2014.02/19 パーコレーション転移(10)
数多くの測定データをA先生にお見せしたところ、単純に静電容量が効いている結果ではないか、といわれた。さっそく直流抵抗とコンデンサーの組み合わせモデルを使った数値シミュレーションを行おう、ということになった。
1次元のモデルでは、抵抗とコンデンサーの数が問題になる。この総数をNとし抵抗の数をnとすればコンデンサーは(N-n)となる。そしてその配置を工夫すると一本の回路は容易に数式化できる。これがNとおりあるとして、Nを無限大にすると式が完成する。
完成した式について解くとシミュレーションが完成する。
おもしろいのはこの程度の雑なシミュレーションで実験結果をうまく説明できたのだ。三次元抵抗分布のシミュレーターを開発していたので同様の方法で抵抗とコンデンサー二元系のシミュレーションを行わなければいけないのか、と心配していたが、技術の理解なのでこの程度で良い。
このシミュレーション結果を用いてコンデンサー成分を大きくしてゆくと低周波数領域の周波数の異常分散が大きくなる現象を説明できた。すなわち、導電性微粒子の距離が小さくなってゆくと導電性粒子間で形成される静電容量は大きくなり、低周波数になればなるほど大きなインピーダンスとなる。
一方このような現象の場合に直流で表面比抵抗を計測すると抵抗は下がってゆく。すなわち導電性粒子の抵抗は変化しなくとも、クラスターが形成されると静電容量が大きくなって低周波数になればなるほどインピーダンスが上がるという現象が起きることになる。
数値シミュレーションの結果から周波数のインピーダンス依存性を調べた多数のデータはパーコレーションでクラスターが形成される過程を調べた結果であることが分かった。

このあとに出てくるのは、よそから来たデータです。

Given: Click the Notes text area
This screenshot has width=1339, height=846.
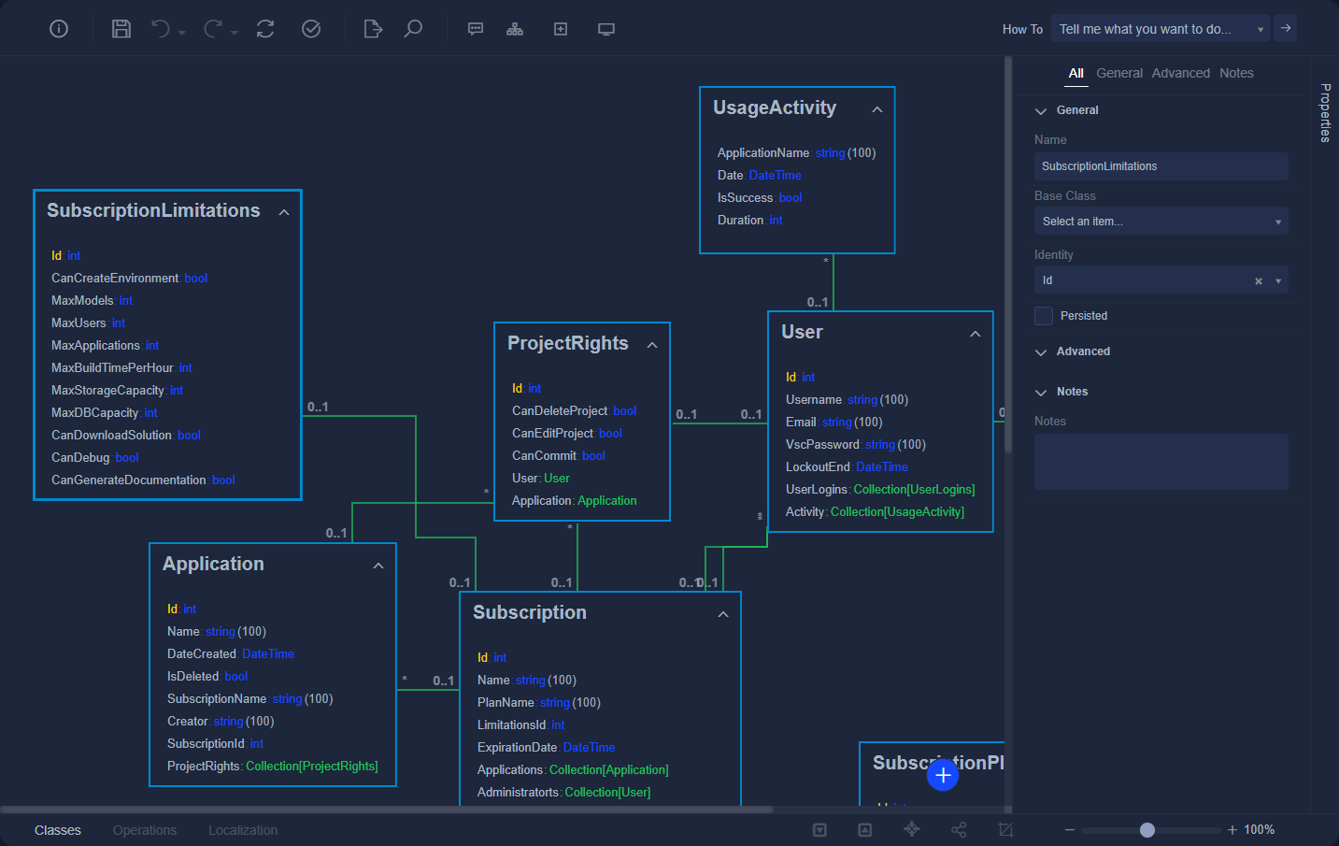Looking at the screenshot, I should click(x=1161, y=462).
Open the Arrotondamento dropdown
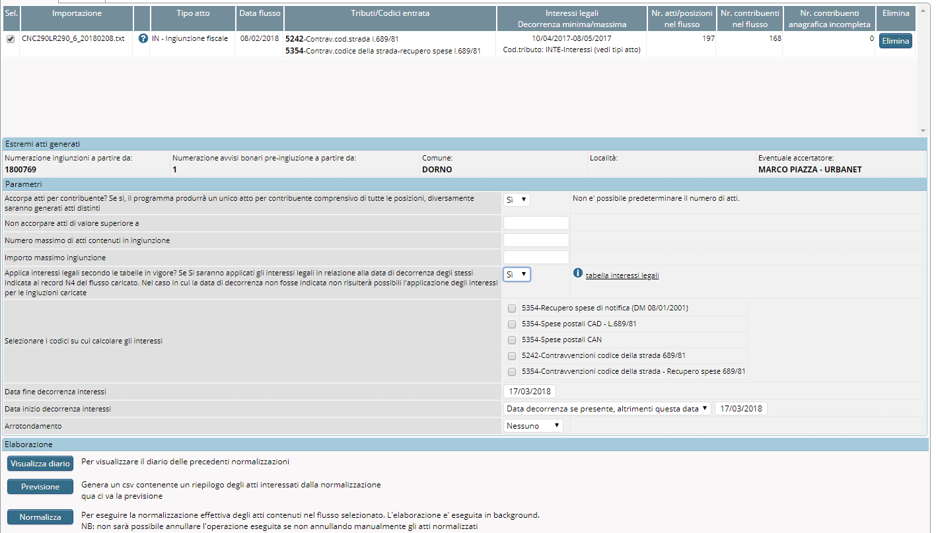The width and height of the screenshot is (936, 533). pos(533,426)
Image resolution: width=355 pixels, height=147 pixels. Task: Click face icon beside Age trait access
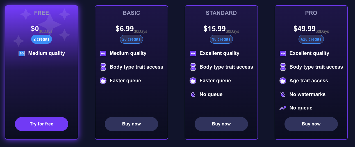283,81
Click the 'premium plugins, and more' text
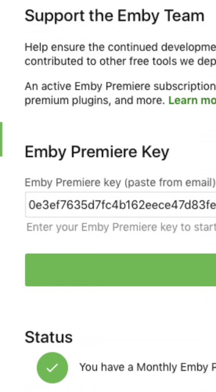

この結果から、帯電防止材が異なると、すなわち導電性材料の抵抗が異なると表面比抵抗の値が同じでも100Hz以下のインピーダンスが異なる現象が生じることも理解できた。また、同一材料でもクラスターが小さいならば表面比抵抗が同一でも100Hz以下のインピーダンスが異なることも推定できた。すなわち100Hz以下のインピーダンス変化をみれば、同じ帯電防止材料を使用しているときのパーコレーション変化をうまくモニターすることが可能となる。(続く)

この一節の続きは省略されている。